Von einem anderen Planeten

"Auf die reine Performance konzentrieren wir uns erst ab nächster Woche", warnte der 197-fache GP-Starter die Konkurrenz. "Morgen werden wir da weitermachen, wo wir heute aufgehört haben - beim Set-Up. Dieses wollen wir bestmöglich auf die Reifen abstimmen." Große Überraschungen seien an Tag eins jedenfalls ausgeblieben. "Ich wusste nach Durchsicht der Jerez-Daten bereits, was für ein Auto ich hier heute vorfinden würde." Eigentlich habe man da anknüpfen können, wo man zuletzt in Brasilien stehengeblieben sei. "Das Gefühl war immer noch so ziemlich das gleiche. Ich habe ja auch denselben Sitz, dieselben Pedale und dasselbe Umfeld", scherzte Alonso. Dementsprechend könne man daraus bereits erste Rückschlüsse auf die zu erwartende Performance beim Auftakt in Australien schließen.

"Allerdings kommen immer weiter neue Teile hinzu", verriet der Spanier, der die Gelegenheit nützte, um sich auch gleich beim Team zu bedanken. "Das ist der ganzen harten Arbeit geschuldet, die wir diesen Winter bei diversen Tests im Windkanal verrichtet haben - so können wir die erwarteten Resultate auch tatsächlich erzielen." Sich nun aber auf den guten ersten Eindrücken auszuruhen, komme überhaupt nicht infrage. "Wir haben noch viel zu tun, besonders in den nächsten drei Tagen. Das gilt auch für den Aerodynamik-Bereich, da wir neue Komponenten und auch das ein oder andere experimentelle Teil am Auto haben." Fest stehe daher: "Wir müssen weiter Kilometer fressen. In Jerez hatten wir mechanische Probleme und Pedro hat einen halben Tag verloren - jetzt brauchen wir gute Runden, um das aufzuholen und zu beweisen, dass das Auto stark genug ist, um im Rennen anzutreten."

Auf ihn persönlich habe sich die lange Pause definitiv nicht ausgewirkt. "Mein Nacken ist nun natürlich etwas steif, aber das ist am ersten Tag ganz gewöhnlich.

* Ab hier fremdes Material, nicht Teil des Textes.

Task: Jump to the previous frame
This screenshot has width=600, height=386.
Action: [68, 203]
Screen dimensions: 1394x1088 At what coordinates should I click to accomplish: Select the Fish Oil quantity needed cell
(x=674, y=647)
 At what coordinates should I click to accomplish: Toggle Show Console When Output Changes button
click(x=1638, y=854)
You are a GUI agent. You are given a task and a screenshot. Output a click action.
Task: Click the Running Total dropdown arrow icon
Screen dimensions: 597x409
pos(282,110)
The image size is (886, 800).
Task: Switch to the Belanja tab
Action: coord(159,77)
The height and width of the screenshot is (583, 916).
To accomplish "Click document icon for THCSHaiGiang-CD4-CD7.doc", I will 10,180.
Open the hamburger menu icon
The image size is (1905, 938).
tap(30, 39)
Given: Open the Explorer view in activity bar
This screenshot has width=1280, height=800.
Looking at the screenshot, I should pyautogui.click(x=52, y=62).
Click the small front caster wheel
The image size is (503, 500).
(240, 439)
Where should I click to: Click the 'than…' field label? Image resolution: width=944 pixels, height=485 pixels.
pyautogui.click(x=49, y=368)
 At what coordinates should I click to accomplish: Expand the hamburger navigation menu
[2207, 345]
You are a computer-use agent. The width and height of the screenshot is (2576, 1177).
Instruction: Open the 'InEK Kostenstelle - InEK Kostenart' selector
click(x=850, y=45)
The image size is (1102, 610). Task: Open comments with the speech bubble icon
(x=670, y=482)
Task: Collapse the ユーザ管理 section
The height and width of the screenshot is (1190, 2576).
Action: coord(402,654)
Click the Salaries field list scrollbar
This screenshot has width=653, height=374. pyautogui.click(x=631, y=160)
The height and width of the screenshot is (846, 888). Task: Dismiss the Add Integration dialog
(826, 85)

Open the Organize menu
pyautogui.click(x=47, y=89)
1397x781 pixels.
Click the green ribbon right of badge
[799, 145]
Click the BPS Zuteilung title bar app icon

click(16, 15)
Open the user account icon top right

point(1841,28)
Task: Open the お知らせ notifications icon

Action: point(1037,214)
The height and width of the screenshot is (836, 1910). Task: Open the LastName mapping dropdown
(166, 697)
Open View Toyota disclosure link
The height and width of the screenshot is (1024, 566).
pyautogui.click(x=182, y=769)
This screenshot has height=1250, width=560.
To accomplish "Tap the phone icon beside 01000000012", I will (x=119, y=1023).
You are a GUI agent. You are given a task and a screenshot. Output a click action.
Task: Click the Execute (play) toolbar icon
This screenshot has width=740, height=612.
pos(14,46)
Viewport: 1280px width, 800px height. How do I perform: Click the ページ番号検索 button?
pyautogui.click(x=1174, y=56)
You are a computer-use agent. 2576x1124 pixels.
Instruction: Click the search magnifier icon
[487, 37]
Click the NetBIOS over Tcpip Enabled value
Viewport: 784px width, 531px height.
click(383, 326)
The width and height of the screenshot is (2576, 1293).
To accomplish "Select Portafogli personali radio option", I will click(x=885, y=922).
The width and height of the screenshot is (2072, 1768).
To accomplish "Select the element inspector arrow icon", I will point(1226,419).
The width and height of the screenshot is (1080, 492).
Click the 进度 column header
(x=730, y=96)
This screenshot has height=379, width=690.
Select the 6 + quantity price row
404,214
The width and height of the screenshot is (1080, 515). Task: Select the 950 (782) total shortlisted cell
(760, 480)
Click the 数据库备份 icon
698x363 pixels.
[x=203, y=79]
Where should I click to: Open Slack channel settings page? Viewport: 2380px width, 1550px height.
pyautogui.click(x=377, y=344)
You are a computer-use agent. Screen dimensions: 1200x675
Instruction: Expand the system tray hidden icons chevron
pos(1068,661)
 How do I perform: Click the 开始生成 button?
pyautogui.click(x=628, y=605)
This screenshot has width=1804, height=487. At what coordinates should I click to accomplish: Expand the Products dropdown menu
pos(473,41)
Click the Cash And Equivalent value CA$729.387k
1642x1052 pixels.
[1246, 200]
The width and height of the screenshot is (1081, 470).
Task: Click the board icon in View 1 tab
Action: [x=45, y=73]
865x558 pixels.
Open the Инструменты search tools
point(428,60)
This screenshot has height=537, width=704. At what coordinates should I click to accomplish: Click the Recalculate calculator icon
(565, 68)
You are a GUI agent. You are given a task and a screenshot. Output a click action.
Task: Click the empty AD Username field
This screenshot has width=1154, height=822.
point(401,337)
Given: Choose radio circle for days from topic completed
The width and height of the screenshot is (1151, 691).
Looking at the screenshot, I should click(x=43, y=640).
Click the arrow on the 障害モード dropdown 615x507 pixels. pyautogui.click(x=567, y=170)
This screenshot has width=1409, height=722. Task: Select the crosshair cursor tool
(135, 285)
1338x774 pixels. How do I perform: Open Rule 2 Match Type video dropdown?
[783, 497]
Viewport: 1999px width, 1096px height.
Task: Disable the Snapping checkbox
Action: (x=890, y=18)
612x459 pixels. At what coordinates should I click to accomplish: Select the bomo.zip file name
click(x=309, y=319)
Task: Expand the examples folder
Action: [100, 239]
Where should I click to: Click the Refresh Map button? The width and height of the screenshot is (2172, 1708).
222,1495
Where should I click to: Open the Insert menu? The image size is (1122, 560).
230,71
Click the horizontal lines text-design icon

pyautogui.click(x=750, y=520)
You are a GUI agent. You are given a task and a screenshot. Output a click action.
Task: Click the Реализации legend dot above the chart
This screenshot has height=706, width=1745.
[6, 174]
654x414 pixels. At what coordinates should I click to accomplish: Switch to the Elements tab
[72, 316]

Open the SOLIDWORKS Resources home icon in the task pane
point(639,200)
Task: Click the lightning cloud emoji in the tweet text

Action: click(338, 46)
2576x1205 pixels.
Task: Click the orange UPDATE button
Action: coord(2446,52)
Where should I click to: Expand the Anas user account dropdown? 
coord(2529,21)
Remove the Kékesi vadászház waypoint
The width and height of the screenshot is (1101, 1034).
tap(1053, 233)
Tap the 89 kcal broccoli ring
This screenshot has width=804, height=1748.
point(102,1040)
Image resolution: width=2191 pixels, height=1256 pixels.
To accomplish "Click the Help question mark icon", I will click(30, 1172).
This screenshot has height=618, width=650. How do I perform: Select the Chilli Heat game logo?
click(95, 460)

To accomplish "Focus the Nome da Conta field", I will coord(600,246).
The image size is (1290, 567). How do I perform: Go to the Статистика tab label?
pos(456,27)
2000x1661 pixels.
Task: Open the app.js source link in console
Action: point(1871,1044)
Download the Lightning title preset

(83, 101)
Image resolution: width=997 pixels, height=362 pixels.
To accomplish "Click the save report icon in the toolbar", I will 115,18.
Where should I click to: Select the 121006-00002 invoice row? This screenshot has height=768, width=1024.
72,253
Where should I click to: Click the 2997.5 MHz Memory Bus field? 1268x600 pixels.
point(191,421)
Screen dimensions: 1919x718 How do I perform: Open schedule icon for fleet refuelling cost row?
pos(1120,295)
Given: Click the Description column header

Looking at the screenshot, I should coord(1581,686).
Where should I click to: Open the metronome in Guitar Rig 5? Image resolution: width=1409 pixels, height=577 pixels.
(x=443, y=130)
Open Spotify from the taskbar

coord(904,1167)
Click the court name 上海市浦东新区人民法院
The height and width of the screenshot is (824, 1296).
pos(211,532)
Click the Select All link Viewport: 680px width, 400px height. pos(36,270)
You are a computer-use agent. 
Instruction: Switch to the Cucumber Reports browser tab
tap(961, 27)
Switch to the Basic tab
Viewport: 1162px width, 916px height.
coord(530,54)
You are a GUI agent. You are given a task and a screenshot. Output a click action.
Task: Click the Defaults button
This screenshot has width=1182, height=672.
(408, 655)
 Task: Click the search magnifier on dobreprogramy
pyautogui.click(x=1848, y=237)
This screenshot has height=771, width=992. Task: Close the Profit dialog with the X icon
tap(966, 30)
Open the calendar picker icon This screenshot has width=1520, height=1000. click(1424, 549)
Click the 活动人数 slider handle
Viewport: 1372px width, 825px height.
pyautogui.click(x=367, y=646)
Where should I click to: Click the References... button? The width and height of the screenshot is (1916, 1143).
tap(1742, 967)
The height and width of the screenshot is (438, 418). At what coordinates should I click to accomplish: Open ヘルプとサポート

Für mehr als 100 Runden in Barcelona fühlt es sich schon noch normal an." Die Puste sei ihm am Ende jedenfalls nicht ausgegangen - ganz im Gegenteil: 13 Minuten vor Schluss der Session fuhr der Ferrari-Pilot seine persönliche Tagesbestzeit von 1:22.952 - und lag damit genau eine Position vor Sebastian Vettel. Das erste Duell des Jahres hat er also schon einmal für sich entschieden und auch wenn es der Spanier vielleicht nicht zugeben mag: Gefreut haben wird es ihn sicherlich trotzdem.